Indoor microclimate may affect students' wellbeing, cardiac autonomic control and cognitive performance with potential impact on learning capabilities. To assess the effects of classroom temperature variations on the autonomic profile and students' cognitive capabilities.


Twenty students attending Humanitas University School, (14M, age 21  ±  3 years) underwent a single-lead ECG continuous recording by a portable device during a 2 h lecture when classroom temperature was set 'neutral' (20 °C-22 °C, Day 1) and when classroom temperature was set to 24 °C-26 °C (Day 2). ECGs were sent by telemetry to a server for off-line analysis. Spectral analysis of RR variability provided indices of cardiac sympathetic (LFnu), vagal (HF, HFnu) and cardiac sympatho-vagal modulation (LF/HF). Symbolic analysis of RR variability provided the percentage of sequences of three heart periods with no significant change in RR interval (0V%) and with two significant variations (2V%) reflecting cardiac sympathetic and vagal modulation, respectively. Students' cognitive performance (memory, verbal comprehension and reasoning) was assessed at the end of each lecture using the Cambridge Brain Sciences cognitive evaluation tool.


Classroom temperature and CO2 were assessed every 5 min. Classroom temperatures were 22.4 °C  ±  0.1 °C (Day 1) and 26.2 °C  ±  0.1 °C (Day 2). Student's thermal comfort was lower during Day 2 compared to Day 1. HR, LF/HF and 0V% were greater during Day 2 (79.5  ±  12.1 bpm, 6.9  ±  7.1 and 32.8%  ±  10.3%) than during Day 1 (72.6  ±  10.8 bpm, 3.4  ±  3.7, 21.4%  ±  9.2%).

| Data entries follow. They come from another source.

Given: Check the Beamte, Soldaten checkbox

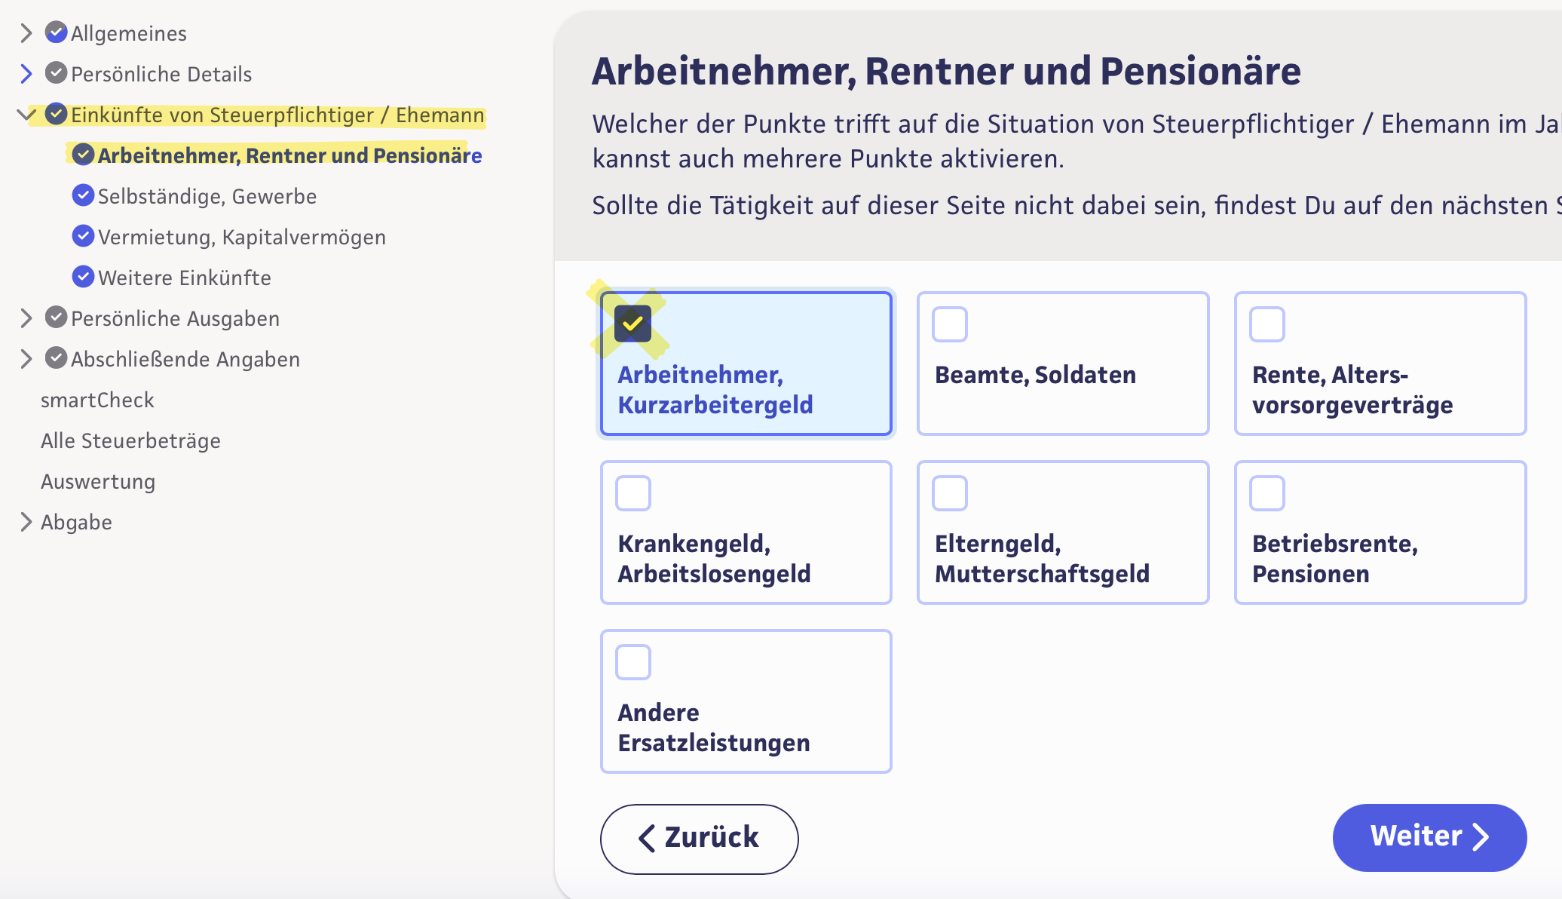Looking at the screenshot, I should (x=950, y=324).
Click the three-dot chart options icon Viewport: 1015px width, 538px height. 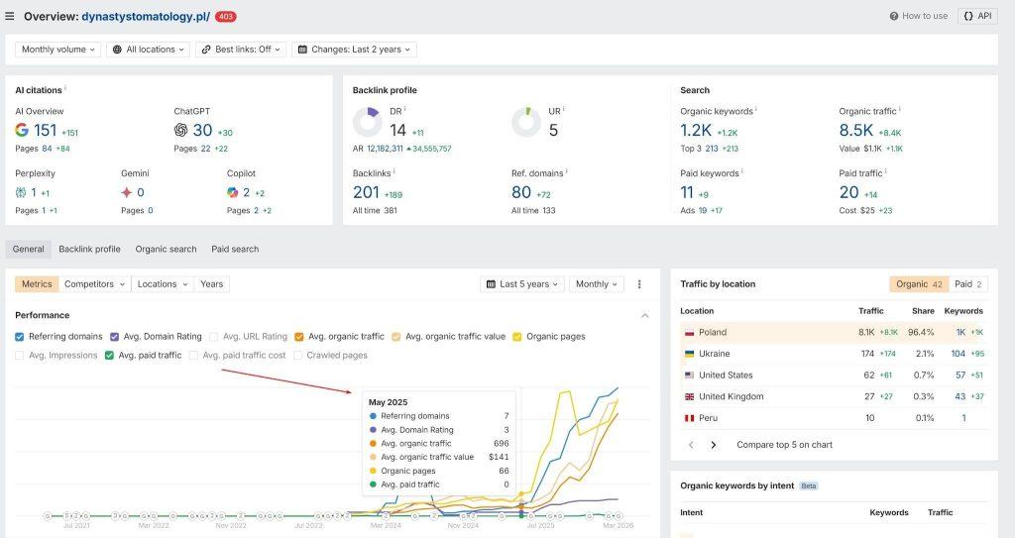tap(639, 284)
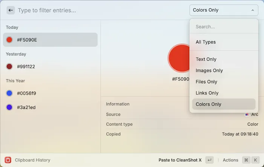Image resolution: width=264 pixels, height=167 pixels.
Task: Select the red #F5090E color dot
Action: click(x=9, y=40)
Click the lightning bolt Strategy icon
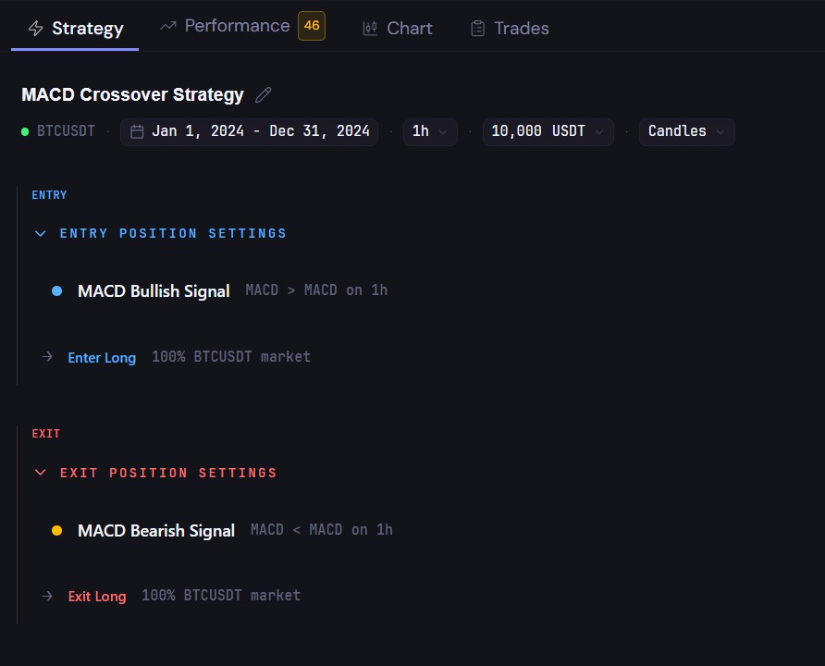Image resolution: width=825 pixels, height=666 pixels. 36,29
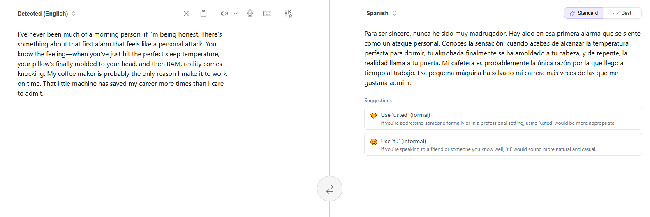Viewport: 650px width, 217px height.
Task: Open the on-screen keyboard icon
Action: 267,14
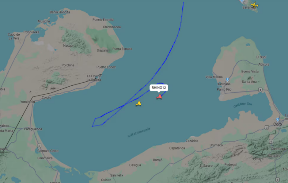Open the blue airport pin above Coro

coord(278,120)
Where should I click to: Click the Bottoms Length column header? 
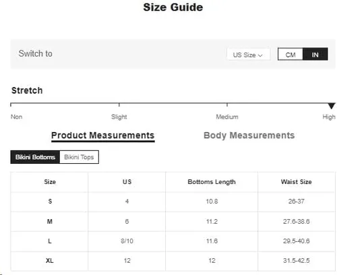[212, 182]
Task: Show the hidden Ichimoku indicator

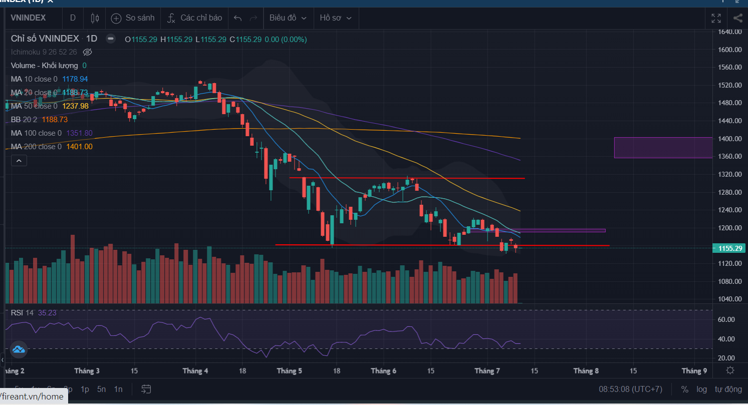Action: click(x=87, y=52)
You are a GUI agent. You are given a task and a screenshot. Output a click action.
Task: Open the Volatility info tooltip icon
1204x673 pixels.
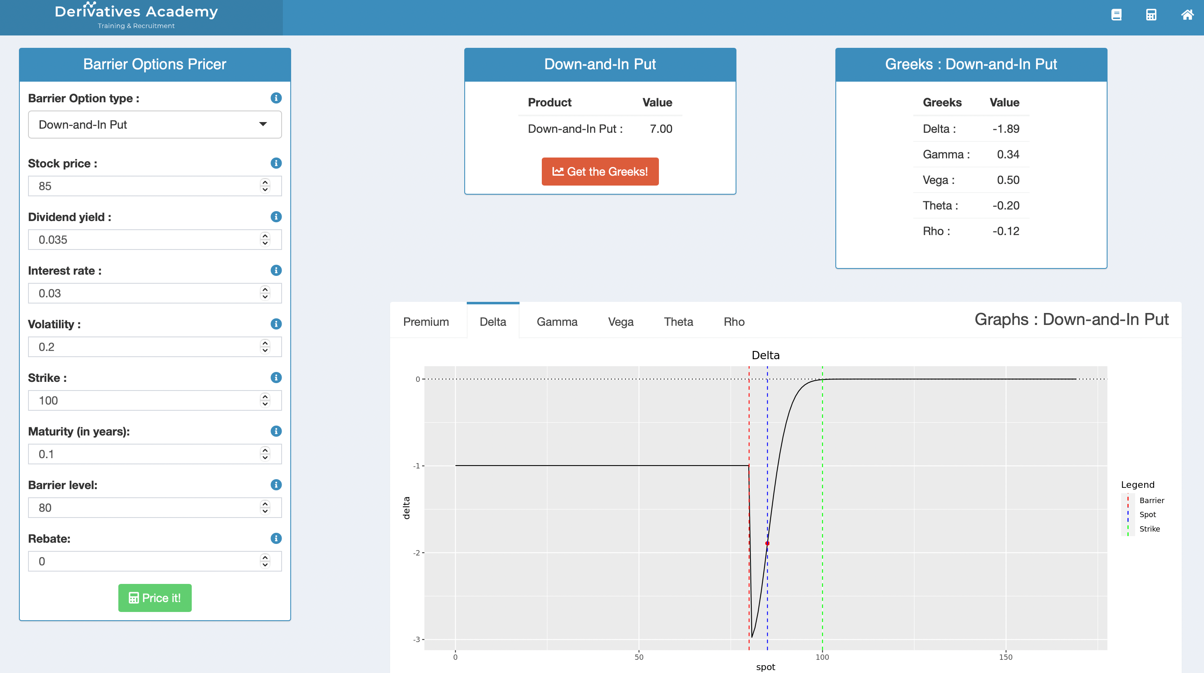click(x=276, y=324)
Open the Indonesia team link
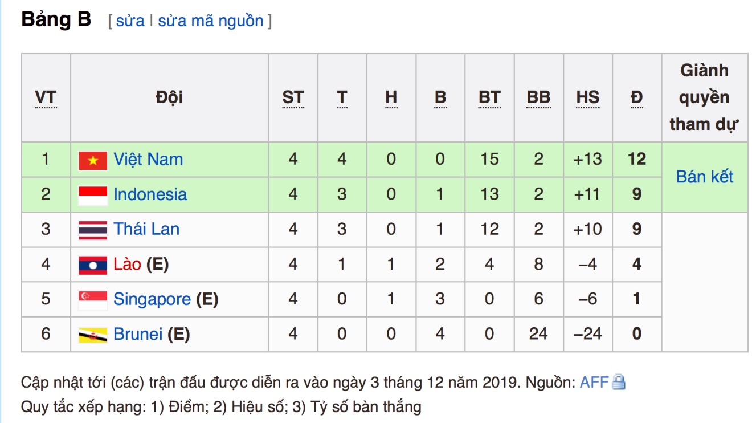The width and height of the screenshot is (752, 423). [150, 194]
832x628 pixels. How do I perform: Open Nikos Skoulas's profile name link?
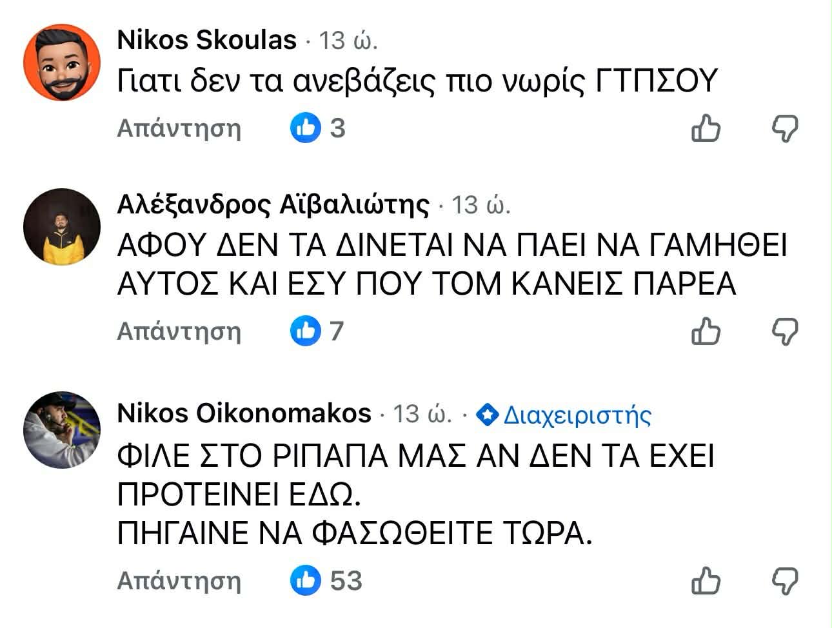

Conversely, 2V% was lower during Day 2 (23.1%  ±  8.1%) than during Day 1 (32.3%  ±  11.4%). Short-term memory, verbal ability and the overall cognitive C-score scores were lower during Day 2 (10.3  ±  0.3; 8.1  ±  1.2 and 10.9  ±  2.0) compared to Day 1 (11.7  ±  2.1; 10.7  ±  1.7 and 12.6  ±  1.8).


During Day 2, a shift of the cardiac autonomic control towards a sympathetic predominance was observed compared to Day 1, in the presence of greater thermal discomfort. Furthermore, during Day 2 reduced cognitive performances were found.